An American soldier who fled England after an accident pleaded guilty in a British court

A modern building with two large glass fronts and red brick walls, representing the Kidderminster Magistrates Court in England. The building has a modern design with clean lines combining glass and brick elements. It was here that American soldier Isac Calderon pleaded guilty to causing serious injury by dangerous driving.

The Kidderminster Magistrates Court building in Kidderminster, England, where Texas Army National Guard soldier Isac Calderon pleaded guilty on October 10, 2024, to causing serious injury by dangerous driving. Calderon, who fled the country after a road accident in July 2023, will appear at Worcester Crown Court next month. (Rept0n1x/Wikimedia Commons)


A Texas Army National Guard soldier extradited from the US to England over a serious road accident will go on trial in November after pleading guilty in a British court this week.

Isac Alejandro Calderon, who the army says holds the rank of specialist, was charged with causing serious injury by dangerous driving. He pleaded guilty at Kidderminster Magistrates Court on Thursday, according to a statement from West Mercia Police to Stars and Stripes on Friday.

The statement said he would be sentenced on November 7 at Worcester Crown Court. A Sky News report from July puts his age at 23.

Attempts to contact the Texas National Guard to ask what unit and duty station Calderon was assigned to at the time were not immediately successful.

Calderon fled back to the United States about four months after the July 31, 2023 head-on collision near Shucknall, a rural area less than 50 miles from the Welsh border.

Elizabeth Donowho, a British nurse, suffered multiple fractures in an accident and was temporarily unable to walk.

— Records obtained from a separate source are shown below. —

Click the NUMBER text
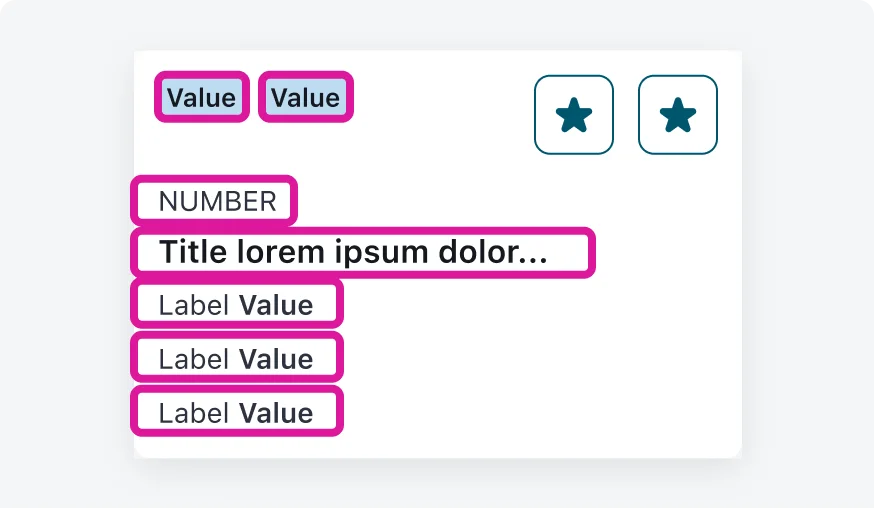The height and width of the screenshot is (509, 874). pyautogui.click(x=217, y=201)
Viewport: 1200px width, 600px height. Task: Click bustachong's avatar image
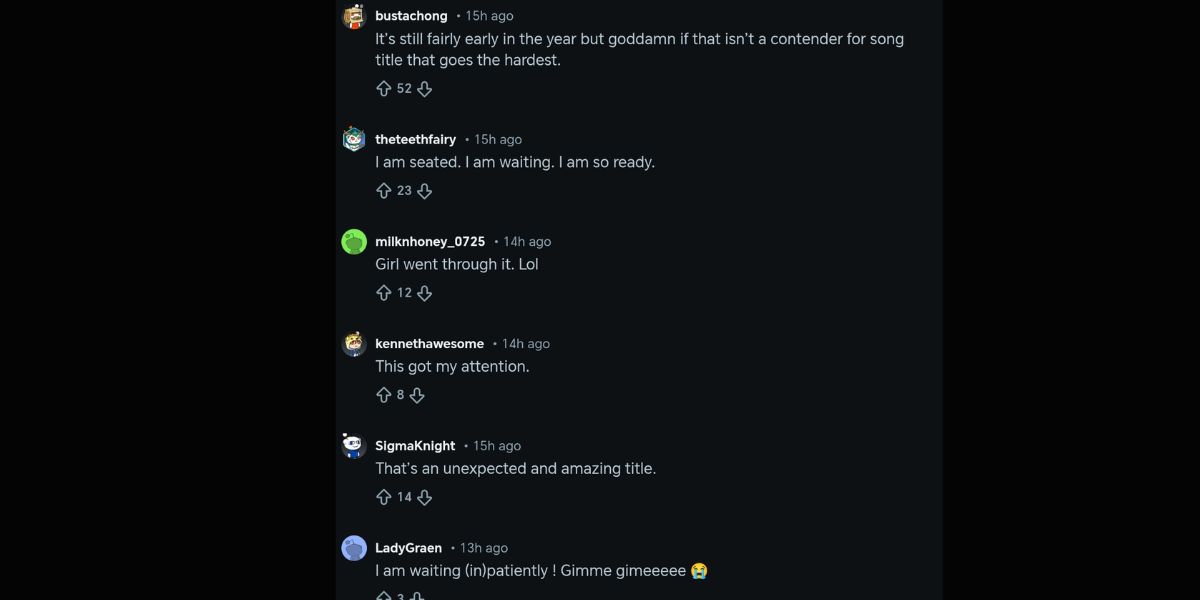pyautogui.click(x=354, y=17)
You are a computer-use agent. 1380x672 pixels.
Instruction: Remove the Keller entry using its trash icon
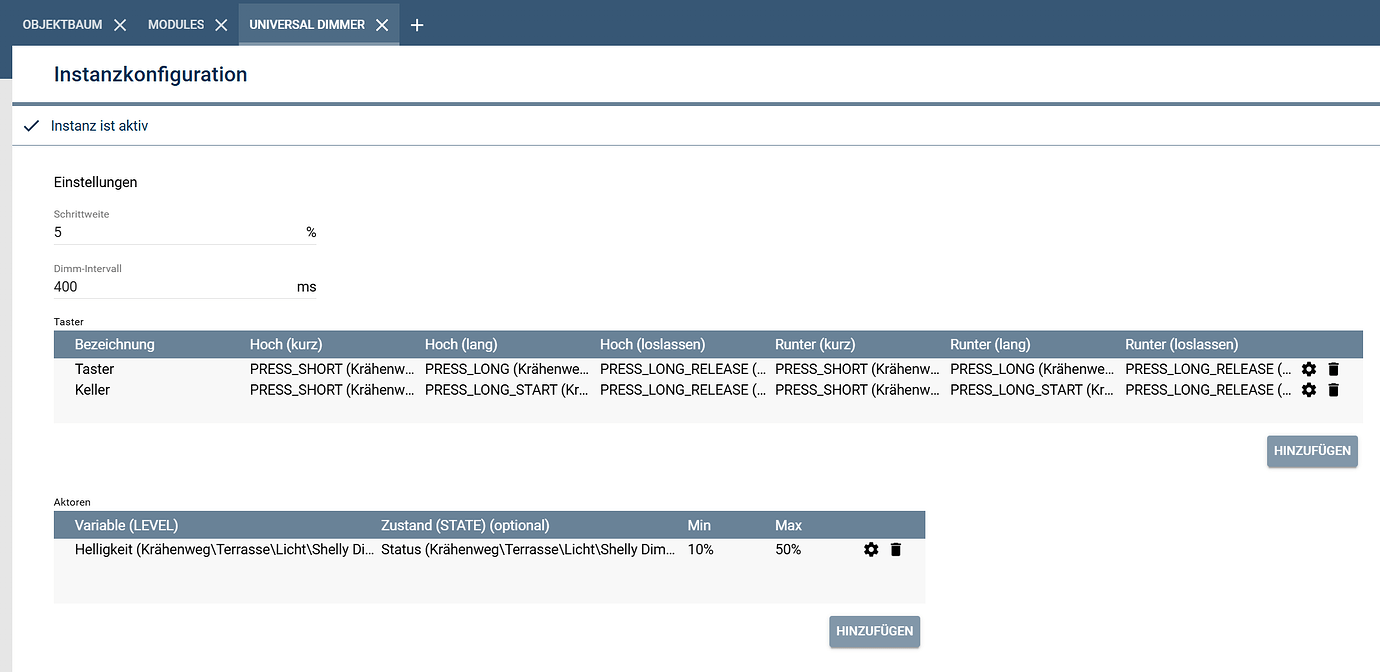pyautogui.click(x=1333, y=390)
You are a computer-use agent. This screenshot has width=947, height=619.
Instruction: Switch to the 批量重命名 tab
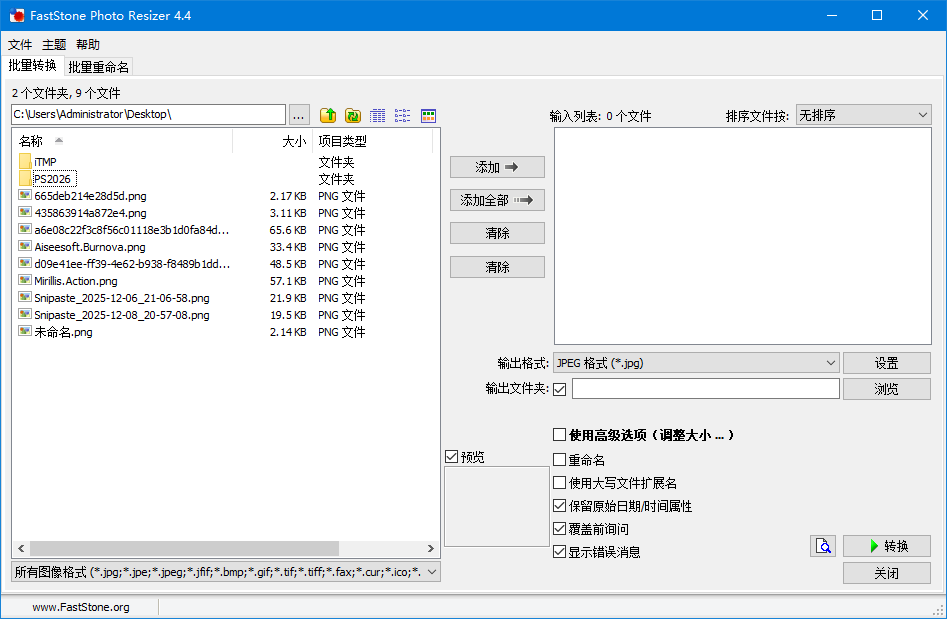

Calderon was also injured in the crash and had to be treated in hospital, West Mercia Police said. Then – according to the statement – he appeared for questioning at the police, as a result he was not arrested and was allowed to keep his passport.

Calderon told authorities he did not plan to return to the US until March 2024, but on November 25, 2023, he left the country just before his scheduled trial date, the BBC reported, citing court documents from the extradition hearing.

An arrest warrant was issued in December 2023. Case records show Calderon returned to Texas because he did not have enough money to stay in England.

Witnesses saw him passing vehicles at high speed on the A4103 before the accident, the BBC and Sky News report, citing court documents. The Sky News report also said he told authorities he had been vaping in the car and that his driving was “definitely not safe.”

Court documents show that Calderon said he had “no knowledge of British road markings at all” and was unaware that solid white lines marked a no-pass zone, Sky News reports.

In August, U.S. Magistrate Judge Peter Bray ordered Calderon’s extradition, stating that it was “virtually impossible for Calderon to appear in court on his own in the United Kingdom,” the BBC reported.

It is unclear what Calderon was doing in England at the time. Police told Donowho he was visiting a British special forces base in nearby Herefordshire, according to Sky News.

However, that report also indicated that Calderon told authorities that he was traveling “for personal reasons” when the accident occurred.

The case in England follows the story of Anne Sacoolas, the wife of a US diplomat, who fled back to the US after a crash near RAF Croughton in 2019 that killed a British teenager.